# Good night with friends, 1 Bobcat Down



## yotecatslayer34 (Jan 30, 2010)

Went out the other night with my friend Wade and his Brother Dylan. I was calling and running the spotlight while Wade and Dylan both waited with their rifles.
Took around 10 minutes for this female to come in after a series of vole squeaks on the FX3. She got kinda nervous and started to walk the other way until I used the Catnip to make her stop.

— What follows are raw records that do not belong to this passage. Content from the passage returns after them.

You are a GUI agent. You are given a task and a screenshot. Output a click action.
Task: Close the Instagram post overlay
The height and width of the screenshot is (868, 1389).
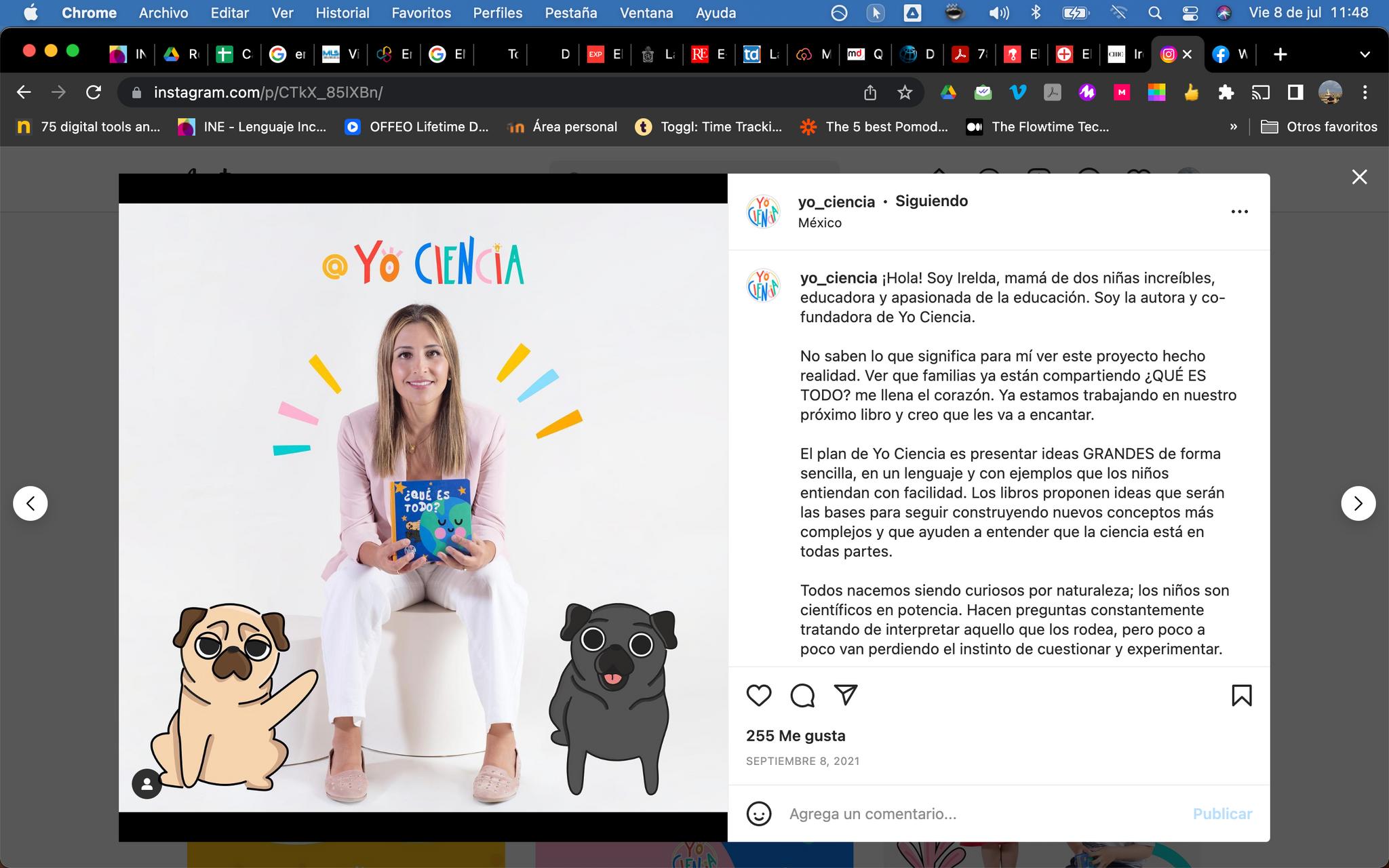tap(1359, 177)
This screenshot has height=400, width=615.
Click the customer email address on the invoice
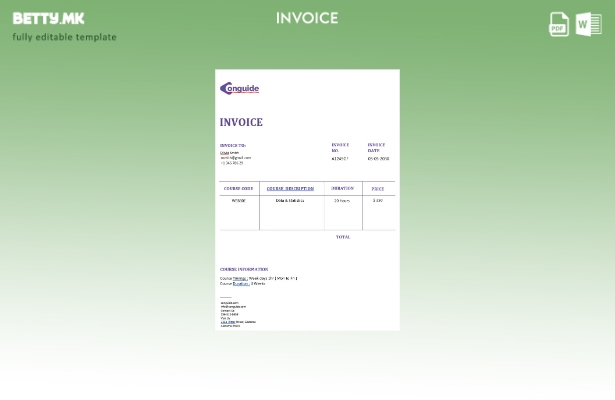click(x=236, y=157)
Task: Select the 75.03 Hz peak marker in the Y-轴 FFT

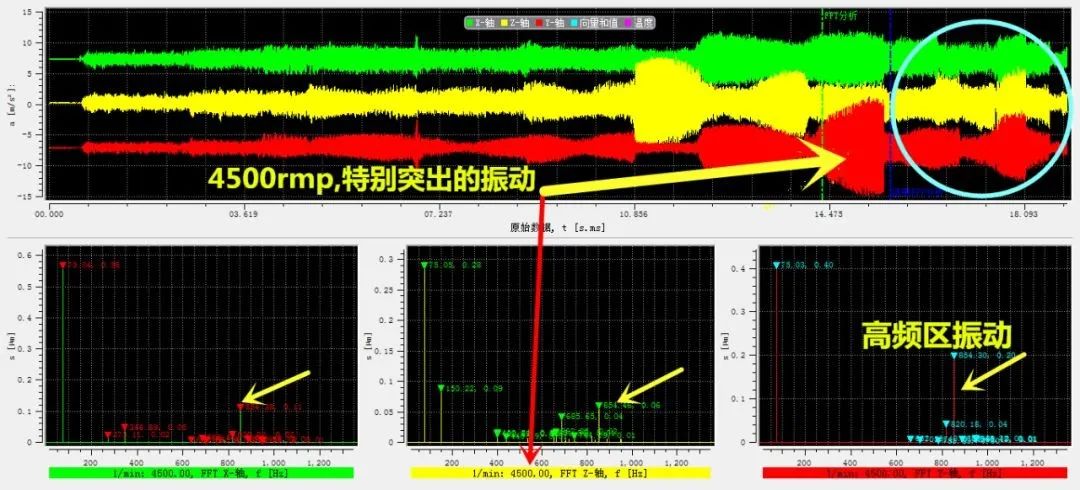Action: click(776, 265)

Dylan made the shot in the neck at approx. 150 yds with the Rem .223


----------



## mgmurri (Jan 30, 2010)

Nice kitty yotecatslayer 34. Keep up the good work! When you go out at night what time do you start, and what time do you finish? I( have never been night hunting for prredators but have really been thinking about it, any information could help thanks and good job.
mgmurri


----------



## yotecatslayer34 (Jan 30, 2010)

*Thanks mg! I dont really have any Specific times that I go out, but Ive had my best luck anywhere from 7 to midnight. Dunno why but I havent had much success any time later than that.

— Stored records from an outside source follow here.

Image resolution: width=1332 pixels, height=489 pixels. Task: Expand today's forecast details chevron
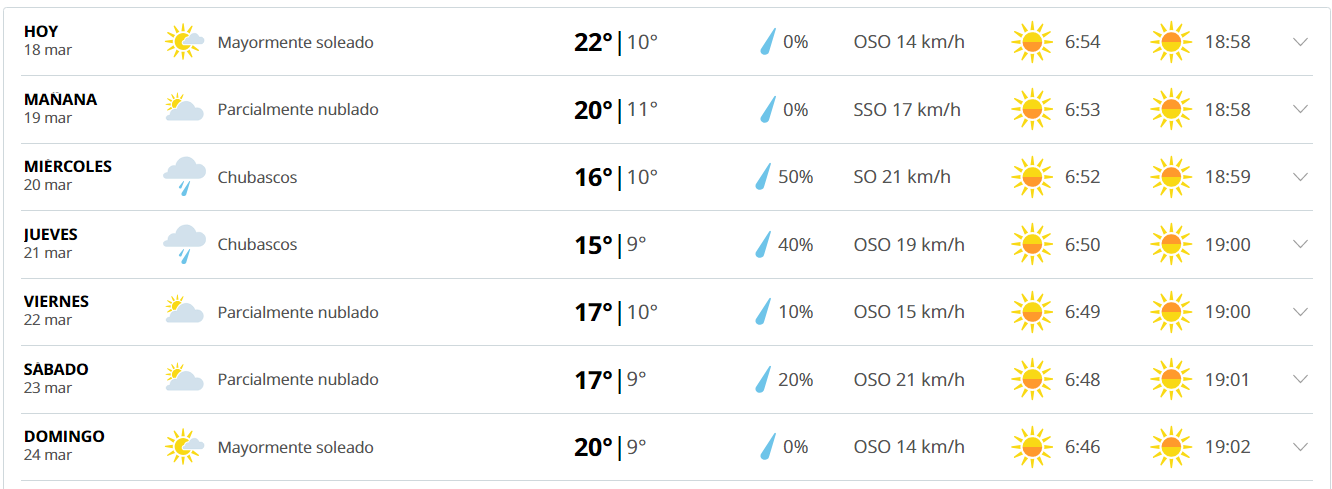tap(1300, 42)
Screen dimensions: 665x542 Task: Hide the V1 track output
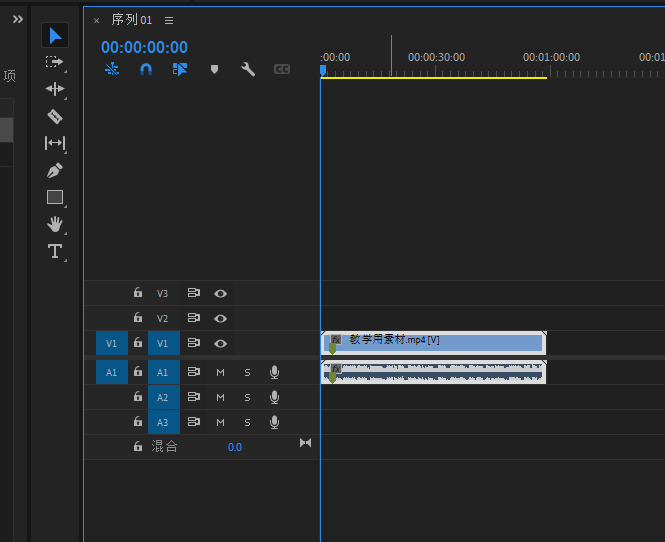tap(221, 344)
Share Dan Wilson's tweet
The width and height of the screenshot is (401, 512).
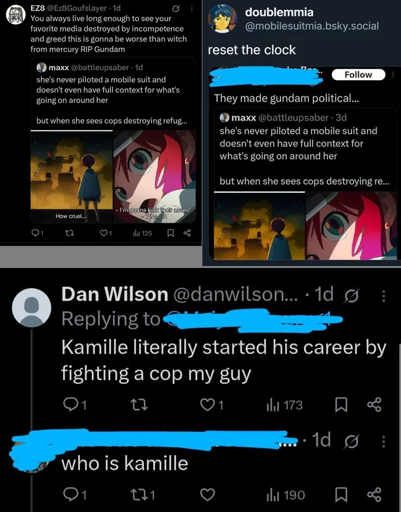click(374, 405)
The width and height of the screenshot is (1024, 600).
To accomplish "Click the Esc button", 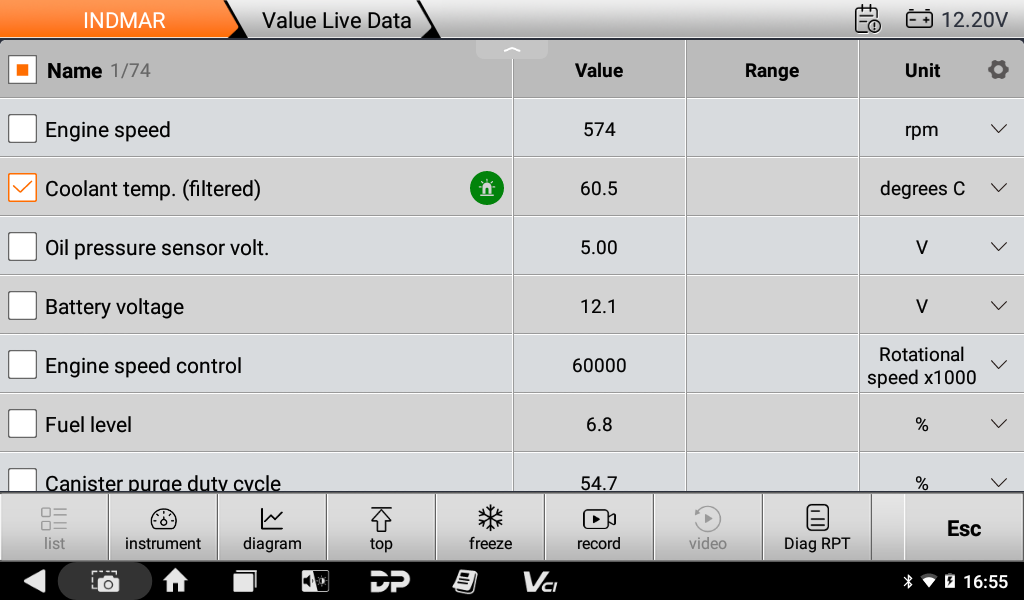I will click(x=964, y=528).
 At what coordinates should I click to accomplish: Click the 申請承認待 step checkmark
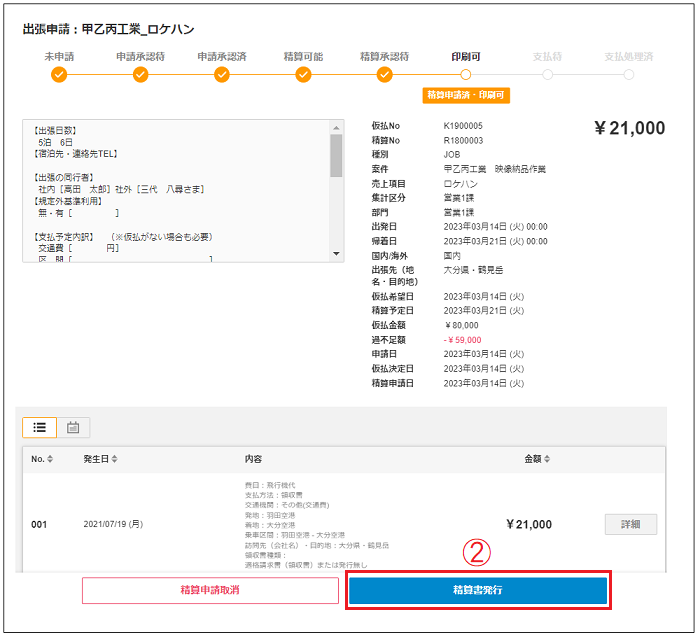point(140,74)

*" I( have never been night hunting for prredators but have really been thinking about it " Go for it! Hunting at night is an excellent time to go as well as Very addicting ! Especially when you see that pair (or more) of red eyes charging for the call ! This time of year is perfect for howling- (Locator, Female Invitation, Male Challenge, Pup Distress, Ki-Yi's) Good Luck out there and post some pics when you draw some blood !


----------



## El Gato Loco (Jan 15, 2010)

Good looking cat, Butch. Keep after 'em man!


----------



## wilded (Feb 10, 2010)

Great cat for Williamson county.

For you guys that want to know about Texas Predator hunting at night here is a link to some info.
Wild Ed's Texas Outdoors: Learning to be a Predator Hunter


----------



## [email protected] (Jan 29, 2010)

Well done.


----------



## yotecatslayer34 (Jan 30, 2010)

*Thanks guys I appreciate it.

*" Great cat for Williamson county.

For you guys that want to know about Texas Predator hunting at night here is a link to some info.
Wild Ed's Texas Outdoors: Learning to be a Predator Hunter "

Yeah it is wilded, but my 1st cat was even better which surprises me for Williamson County . So where abouts in Texas are you located? Thanks for the link, cool stuff !


----------



## wilded (Feb 10, 2010)

I live in Round Rock, not to far away. ET


----------



## yotecatslayer34 (Jan 30, 2010)

*Oh wow, cool- yeah thats Very close.*


----------



## wilded (Feb 10, 2010)

Chris is moving here also. Sounds like we need to start a club.


----------



## yotecatslayer34 (Jan 30, 2010)

*Oh indeed, Ive been in contact with him about that. Sounds like a club in the making ! Im Ready. =)*


----------



## SaskCan (Feb 24, 2010)

Nice cat, wish we could hunt hem at night here, I will never forget my first cat. Had my little brother with me, he talks about it all the time.


----------